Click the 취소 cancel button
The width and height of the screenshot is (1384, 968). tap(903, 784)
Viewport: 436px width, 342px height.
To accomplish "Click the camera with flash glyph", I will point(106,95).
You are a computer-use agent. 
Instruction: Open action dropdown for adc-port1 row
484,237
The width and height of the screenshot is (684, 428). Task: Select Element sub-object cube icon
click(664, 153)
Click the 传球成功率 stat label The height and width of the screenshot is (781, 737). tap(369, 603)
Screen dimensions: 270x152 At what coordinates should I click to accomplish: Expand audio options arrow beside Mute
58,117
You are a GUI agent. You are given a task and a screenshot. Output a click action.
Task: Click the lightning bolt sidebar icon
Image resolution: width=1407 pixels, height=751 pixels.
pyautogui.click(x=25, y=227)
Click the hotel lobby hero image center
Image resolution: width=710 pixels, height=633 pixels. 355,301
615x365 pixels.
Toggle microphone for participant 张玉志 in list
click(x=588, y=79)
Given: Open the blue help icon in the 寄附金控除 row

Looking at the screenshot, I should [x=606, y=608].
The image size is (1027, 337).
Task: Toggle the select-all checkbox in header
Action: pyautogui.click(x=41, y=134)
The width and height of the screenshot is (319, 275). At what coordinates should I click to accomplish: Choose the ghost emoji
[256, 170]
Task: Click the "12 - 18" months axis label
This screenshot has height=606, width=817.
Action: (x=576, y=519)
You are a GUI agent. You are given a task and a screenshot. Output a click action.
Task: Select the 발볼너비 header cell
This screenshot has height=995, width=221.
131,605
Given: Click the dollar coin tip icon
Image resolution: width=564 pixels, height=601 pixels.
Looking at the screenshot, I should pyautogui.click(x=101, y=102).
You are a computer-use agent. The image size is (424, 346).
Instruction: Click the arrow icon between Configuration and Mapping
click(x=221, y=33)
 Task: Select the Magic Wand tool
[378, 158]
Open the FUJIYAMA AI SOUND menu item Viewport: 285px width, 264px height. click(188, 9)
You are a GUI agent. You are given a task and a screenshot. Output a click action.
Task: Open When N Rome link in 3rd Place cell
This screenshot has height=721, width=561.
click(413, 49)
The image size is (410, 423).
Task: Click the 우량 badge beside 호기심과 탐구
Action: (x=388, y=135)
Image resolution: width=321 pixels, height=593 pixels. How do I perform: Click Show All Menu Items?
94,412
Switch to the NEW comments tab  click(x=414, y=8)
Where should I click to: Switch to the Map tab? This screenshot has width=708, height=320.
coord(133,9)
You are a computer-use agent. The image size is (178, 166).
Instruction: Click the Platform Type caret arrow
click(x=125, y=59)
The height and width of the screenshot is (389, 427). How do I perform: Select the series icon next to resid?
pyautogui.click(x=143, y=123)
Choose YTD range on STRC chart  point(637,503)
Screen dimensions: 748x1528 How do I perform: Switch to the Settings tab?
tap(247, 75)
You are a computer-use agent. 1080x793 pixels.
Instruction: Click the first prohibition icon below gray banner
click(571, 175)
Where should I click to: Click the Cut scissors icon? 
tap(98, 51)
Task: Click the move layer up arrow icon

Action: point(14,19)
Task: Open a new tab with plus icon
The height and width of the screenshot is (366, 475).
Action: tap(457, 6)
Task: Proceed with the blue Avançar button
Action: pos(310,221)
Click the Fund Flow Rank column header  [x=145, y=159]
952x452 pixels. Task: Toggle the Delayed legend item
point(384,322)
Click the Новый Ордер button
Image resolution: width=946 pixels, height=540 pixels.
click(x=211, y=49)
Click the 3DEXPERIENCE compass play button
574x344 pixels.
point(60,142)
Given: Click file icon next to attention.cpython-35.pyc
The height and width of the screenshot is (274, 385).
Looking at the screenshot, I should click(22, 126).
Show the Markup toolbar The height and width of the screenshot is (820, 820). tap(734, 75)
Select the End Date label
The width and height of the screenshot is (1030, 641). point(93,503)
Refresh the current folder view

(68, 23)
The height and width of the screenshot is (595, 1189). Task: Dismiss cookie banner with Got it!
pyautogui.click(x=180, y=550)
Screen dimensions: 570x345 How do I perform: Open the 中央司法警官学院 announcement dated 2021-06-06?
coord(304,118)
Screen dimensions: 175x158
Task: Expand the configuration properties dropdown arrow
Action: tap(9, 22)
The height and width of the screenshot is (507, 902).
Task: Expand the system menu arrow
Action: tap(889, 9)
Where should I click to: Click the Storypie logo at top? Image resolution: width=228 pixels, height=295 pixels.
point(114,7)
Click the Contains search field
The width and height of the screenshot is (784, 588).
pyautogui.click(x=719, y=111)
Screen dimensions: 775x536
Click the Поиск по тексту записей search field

» **INSTRUCTIONS FOR THE TASK**: Only the lines from the one containing "The height and width of the screenshot is (274, 385)." through the last line of the records belong in the answer, each written out exactly.

» **TASK ANSWER**:
The height and width of the screenshot is (274, 385).
Looking at the screenshot, I should click(22, 126).
Show the Markup toolbar The height and width of the screenshot is (820, 820). tap(734, 75)
Select the End Date label
The width and height of the screenshot is (1030, 641). point(93,503)
Refresh the current folder view

(68, 23)
The height and width of the screenshot is (595, 1189). Task: Dismiss cookie banner with Got it!
pyautogui.click(x=180, y=550)
Screen dimensions: 570x345 How do I perform: Open the 中央司法警官学院 announcement dated 2021-06-06?
coord(304,118)
Screen dimensions: 175x158
Task: Expand the configuration properties dropdown arrow
Action: tap(9, 22)
The height and width of the screenshot is (507, 902).
Task: Expand the system menu arrow
Action: tap(889, 9)
Where should I click to: Click the Storypie logo at top? Image resolution: width=228 pixels, height=295 pixels.
point(114,7)
Click the Contains search field
The width and height of the screenshot is (784, 588).
pyautogui.click(x=719, y=111)
Screen dimensions: 775x536
Click the Поиск по тексту записей search field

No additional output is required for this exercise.